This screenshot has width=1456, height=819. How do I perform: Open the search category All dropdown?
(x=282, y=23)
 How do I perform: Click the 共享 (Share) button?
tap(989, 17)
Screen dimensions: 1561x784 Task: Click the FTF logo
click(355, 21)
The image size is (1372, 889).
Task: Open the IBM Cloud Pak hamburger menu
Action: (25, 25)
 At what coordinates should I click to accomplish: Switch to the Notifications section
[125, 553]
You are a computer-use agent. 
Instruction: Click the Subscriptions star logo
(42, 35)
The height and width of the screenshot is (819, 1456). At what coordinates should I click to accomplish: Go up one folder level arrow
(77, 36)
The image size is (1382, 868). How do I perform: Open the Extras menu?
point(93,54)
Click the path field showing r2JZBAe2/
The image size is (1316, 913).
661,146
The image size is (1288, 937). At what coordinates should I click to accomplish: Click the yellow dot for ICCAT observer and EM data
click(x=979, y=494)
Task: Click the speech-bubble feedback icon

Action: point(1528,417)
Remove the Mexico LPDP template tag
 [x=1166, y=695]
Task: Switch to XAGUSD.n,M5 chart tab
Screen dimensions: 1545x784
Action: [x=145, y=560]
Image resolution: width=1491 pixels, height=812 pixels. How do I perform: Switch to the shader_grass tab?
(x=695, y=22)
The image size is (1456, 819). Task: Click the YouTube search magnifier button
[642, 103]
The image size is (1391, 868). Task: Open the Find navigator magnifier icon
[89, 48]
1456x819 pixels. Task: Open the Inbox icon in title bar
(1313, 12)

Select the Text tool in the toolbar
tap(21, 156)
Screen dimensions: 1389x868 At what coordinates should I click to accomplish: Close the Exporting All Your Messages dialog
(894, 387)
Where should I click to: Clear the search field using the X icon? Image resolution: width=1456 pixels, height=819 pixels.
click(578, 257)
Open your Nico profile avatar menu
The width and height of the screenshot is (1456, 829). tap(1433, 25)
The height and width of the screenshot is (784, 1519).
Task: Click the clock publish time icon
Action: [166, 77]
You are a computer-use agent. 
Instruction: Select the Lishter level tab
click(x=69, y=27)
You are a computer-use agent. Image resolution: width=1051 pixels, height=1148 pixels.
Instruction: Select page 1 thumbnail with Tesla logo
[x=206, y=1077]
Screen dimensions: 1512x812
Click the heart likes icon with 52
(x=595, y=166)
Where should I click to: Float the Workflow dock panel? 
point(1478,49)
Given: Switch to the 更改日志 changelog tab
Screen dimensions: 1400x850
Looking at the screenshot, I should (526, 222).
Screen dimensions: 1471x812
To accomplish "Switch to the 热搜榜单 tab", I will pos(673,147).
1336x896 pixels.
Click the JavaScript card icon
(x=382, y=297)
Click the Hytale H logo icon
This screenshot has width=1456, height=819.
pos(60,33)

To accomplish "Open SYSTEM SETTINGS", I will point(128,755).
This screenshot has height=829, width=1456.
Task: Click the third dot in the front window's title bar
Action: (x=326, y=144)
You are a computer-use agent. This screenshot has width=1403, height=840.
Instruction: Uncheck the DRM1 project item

(What you are asked to do)
Among the lines above, find each one containing the string "computer" and copy it.

(The answer)
You are a computer-use agent. 
You are a computer-use agent. 
You are a computer-use agent. Image resolution: width=1051 pixels, height=1148 pixels.
You are a computer-use agent. This screenshot has width=1403, height=840.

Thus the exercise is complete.